What is needed: For the data that follows, give the number of lines in which "Gönderdi" appears. Add nothing to it.

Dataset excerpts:
= Beginning of Section =

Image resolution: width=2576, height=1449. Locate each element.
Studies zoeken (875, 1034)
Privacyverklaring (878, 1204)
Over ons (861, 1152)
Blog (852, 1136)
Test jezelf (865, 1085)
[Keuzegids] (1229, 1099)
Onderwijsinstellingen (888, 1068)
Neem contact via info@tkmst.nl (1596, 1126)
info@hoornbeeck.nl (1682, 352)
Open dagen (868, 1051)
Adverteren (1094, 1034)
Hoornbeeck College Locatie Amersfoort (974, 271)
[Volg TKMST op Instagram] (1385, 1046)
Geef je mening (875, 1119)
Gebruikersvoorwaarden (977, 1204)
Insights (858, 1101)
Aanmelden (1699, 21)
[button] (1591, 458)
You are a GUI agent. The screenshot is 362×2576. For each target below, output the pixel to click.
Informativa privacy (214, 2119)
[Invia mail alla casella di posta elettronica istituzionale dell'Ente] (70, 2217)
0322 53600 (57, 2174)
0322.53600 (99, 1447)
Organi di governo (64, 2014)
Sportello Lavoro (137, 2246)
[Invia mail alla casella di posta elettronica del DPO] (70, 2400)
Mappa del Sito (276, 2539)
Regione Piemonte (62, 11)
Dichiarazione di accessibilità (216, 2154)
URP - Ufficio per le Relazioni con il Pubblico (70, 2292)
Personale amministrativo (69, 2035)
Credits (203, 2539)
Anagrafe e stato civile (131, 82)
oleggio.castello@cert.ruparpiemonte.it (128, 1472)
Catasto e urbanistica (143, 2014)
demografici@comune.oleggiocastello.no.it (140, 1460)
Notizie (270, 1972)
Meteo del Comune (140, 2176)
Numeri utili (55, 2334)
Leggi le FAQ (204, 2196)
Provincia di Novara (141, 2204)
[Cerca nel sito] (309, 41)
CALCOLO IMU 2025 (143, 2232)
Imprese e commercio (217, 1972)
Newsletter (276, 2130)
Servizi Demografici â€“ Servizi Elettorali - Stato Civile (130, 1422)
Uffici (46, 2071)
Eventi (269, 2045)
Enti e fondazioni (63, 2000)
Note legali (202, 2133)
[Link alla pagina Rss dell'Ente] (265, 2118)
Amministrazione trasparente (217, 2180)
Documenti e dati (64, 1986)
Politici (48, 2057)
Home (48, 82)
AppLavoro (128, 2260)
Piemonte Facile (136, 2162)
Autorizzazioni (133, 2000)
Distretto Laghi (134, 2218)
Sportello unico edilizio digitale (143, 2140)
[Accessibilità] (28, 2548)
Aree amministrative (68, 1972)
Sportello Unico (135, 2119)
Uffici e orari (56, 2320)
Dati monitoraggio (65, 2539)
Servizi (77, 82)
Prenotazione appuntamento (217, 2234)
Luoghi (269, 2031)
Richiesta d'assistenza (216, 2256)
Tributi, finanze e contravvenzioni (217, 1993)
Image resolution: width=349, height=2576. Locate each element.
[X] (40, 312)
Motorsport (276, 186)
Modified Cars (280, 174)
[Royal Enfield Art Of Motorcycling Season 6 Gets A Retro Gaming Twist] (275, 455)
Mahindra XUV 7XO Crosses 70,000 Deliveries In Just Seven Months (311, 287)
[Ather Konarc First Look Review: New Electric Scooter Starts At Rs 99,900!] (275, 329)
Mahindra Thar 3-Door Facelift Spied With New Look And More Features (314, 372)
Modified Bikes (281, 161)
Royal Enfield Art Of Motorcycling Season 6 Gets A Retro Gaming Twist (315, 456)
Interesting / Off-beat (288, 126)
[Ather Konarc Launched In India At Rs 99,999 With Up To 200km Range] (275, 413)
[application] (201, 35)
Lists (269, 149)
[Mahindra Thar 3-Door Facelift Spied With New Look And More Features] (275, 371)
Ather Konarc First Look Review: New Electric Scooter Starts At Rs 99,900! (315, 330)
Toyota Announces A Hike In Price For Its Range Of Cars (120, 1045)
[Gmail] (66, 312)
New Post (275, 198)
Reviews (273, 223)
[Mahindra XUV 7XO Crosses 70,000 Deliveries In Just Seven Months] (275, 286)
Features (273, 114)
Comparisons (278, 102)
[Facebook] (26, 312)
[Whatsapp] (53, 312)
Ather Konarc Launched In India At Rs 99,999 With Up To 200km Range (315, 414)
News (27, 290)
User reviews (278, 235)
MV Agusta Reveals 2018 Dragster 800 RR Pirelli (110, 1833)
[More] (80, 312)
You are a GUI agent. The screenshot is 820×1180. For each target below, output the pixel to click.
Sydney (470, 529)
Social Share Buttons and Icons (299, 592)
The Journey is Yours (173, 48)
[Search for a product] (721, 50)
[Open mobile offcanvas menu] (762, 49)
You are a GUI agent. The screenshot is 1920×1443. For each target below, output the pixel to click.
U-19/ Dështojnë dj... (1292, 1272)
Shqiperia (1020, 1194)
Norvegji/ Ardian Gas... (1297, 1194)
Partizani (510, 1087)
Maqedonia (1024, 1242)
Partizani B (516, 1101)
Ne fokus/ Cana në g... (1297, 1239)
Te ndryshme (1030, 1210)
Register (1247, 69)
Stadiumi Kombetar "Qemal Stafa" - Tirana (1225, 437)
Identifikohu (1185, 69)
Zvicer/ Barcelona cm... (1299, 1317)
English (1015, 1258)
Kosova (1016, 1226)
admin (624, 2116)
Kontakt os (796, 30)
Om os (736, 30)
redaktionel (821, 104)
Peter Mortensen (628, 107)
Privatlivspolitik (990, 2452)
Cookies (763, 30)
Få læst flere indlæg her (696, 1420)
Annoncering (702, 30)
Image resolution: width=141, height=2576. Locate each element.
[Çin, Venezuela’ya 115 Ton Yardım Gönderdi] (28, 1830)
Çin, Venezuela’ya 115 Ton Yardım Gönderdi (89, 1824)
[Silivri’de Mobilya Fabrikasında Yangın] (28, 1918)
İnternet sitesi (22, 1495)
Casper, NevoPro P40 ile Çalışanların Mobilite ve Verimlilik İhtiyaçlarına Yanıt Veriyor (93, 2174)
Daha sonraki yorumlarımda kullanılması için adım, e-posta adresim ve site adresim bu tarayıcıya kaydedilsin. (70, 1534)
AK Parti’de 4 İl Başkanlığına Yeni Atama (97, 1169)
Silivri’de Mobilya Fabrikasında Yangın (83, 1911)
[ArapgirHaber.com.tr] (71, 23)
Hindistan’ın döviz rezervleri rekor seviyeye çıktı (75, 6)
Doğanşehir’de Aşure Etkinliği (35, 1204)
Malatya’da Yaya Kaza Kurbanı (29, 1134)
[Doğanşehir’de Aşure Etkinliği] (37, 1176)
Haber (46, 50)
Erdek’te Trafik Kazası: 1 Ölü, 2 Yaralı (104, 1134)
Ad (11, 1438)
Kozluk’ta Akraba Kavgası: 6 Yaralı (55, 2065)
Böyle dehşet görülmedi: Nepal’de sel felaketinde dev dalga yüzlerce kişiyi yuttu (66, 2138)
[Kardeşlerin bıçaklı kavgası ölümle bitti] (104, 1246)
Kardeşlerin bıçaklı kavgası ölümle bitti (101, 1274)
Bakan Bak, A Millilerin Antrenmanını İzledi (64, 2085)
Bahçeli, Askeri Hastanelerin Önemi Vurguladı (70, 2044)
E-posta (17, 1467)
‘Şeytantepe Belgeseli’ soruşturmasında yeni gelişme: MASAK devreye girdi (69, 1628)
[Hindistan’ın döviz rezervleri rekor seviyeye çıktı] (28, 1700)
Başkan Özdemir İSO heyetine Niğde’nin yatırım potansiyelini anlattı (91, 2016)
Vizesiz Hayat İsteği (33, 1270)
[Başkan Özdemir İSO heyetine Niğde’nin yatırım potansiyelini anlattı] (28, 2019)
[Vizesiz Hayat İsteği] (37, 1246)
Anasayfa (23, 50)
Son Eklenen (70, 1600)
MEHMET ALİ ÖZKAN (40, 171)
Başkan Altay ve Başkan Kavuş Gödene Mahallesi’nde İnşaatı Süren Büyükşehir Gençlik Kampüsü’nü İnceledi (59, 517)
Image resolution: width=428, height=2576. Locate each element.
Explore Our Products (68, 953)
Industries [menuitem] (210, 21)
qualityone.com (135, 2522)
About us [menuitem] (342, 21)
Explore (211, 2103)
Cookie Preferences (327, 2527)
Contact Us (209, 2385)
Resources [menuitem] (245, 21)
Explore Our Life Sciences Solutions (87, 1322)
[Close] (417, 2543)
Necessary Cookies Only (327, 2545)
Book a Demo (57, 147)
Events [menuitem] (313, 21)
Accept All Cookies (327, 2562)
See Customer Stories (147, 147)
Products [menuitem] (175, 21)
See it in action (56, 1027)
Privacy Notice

= End of Section =

Answer to the problem: 2